INSTRUÇÕES DO EXERCÍCIO :: De acordo com o texto fornecido, o que abre a aula e o que a encerra?

TEXTO FORNECIDO ::
Então, eu estava lá, sintonizada com a busca da perfeição e pensando que iria treinar em casa, repetir, repetir, até conseguir o movimento perfeito. Já ia embarcar nesse plano, quando um insight calou o ego. Veio lá de dentro uma vontade louca de dançar, de rir, de não ligar pra nada, uma vontade que, por si só, já era o prazer da dança, do riso, da liberdade do recomeço. Senti a alegria de rever uma querida amiga de infância. E era eu mesma. Descobri onde me reencontrar, descobri que a energia criadora da infância está em algum lugar. Ali, até o ego é meu amigo.

É assim: a aula começa com um mantra, segue por uma sequência de posturas (que aqui eu chamei de repetições), há uma pausa entre cada uma delas, para que sejam percebidas as respostas do corpo. Depois, faz-se um relaxamento, seguido de meditação e do mantra final. É de se esperar que, em determinado momento, as respostas venham de profundezas inatingíveis pela mente acelerada.

E eu estava ali, respirando, repetindo, barriga para fora, barriga para dentro, olhos fechados, coluna ereta, respiração lenta e profunda, tudo e nada, claro e escuro, respiração do fogo, pensamentos que vem, sentimentos que vão, aprendiz que se cala, sabedoria silenciosa, música, vento... Eu estava entregue. Era de se esperar que novas respostas viessem. Interessante é que vieram como brincadeira.

Agora, deixo-me ser para aprender num ritmo novo, passo a passo. E com alguns tropeços. É boa a sensação de estar mais íntima de mim.

Pensando bem: Pensa que é fácil!

quarta-feira, 21 de março de 2012

Voltando para casa - O começo

A voz soa tranquila: "Perceba sua respiração, sinta o ar fluindo para dentro e para fora... Não interfira, apenas perceba." Lanço-me nessas profundezas de alvéolo inflado. É um passeio escuro, os olhos estão fechados e guardam os últimos resquícios da luz amarelada da sala. Há um cheiro suave de jasmim vindo do lado de fora e o vento está fresco neste final de tarde. Porque eu sou dada a viagens mais elevadas, penso que o ar perfumado e quase úmido refrigera minha alma. Depois, penso que o momento podia esticar-se nesse prazer de vazio escuro. Imagino luzes alongando-se a partir de uma esfera azulada que já não é mais Terra nem nada. Há apenas o escuro fresco, o perfume e a sala.

DADOS FORNECIDOS ::
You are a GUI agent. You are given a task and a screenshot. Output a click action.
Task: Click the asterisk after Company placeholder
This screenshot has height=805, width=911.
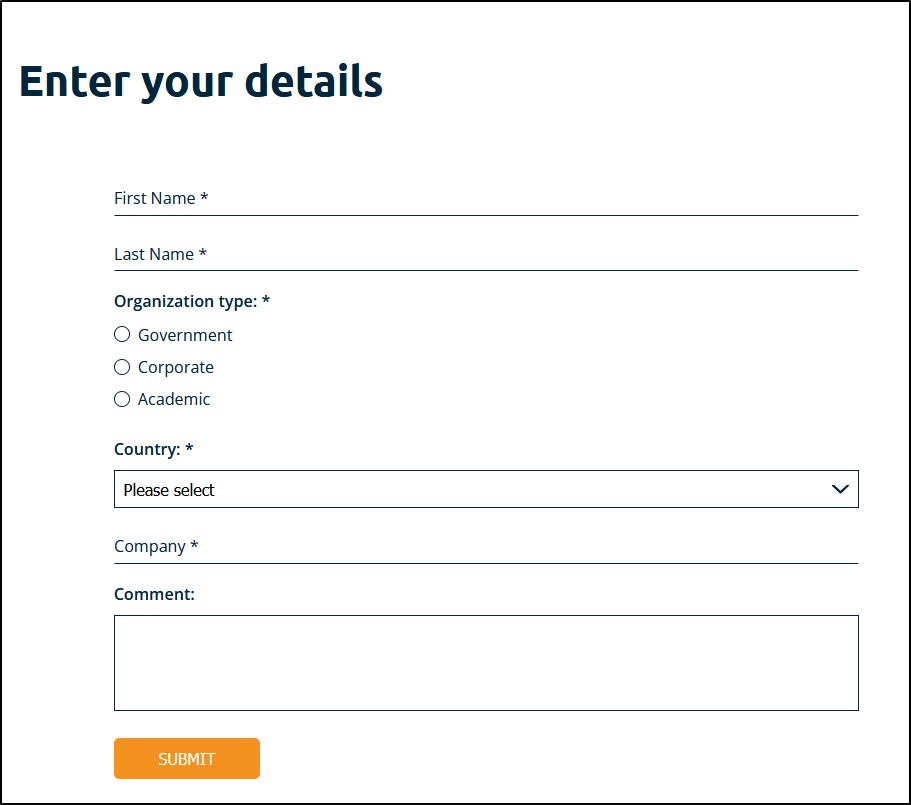pos(194,544)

TAREFA RESOLVIDA :: A aula abre com um mantra e se encerra com o mantra final, que vem depois do relaxamento e da meditação.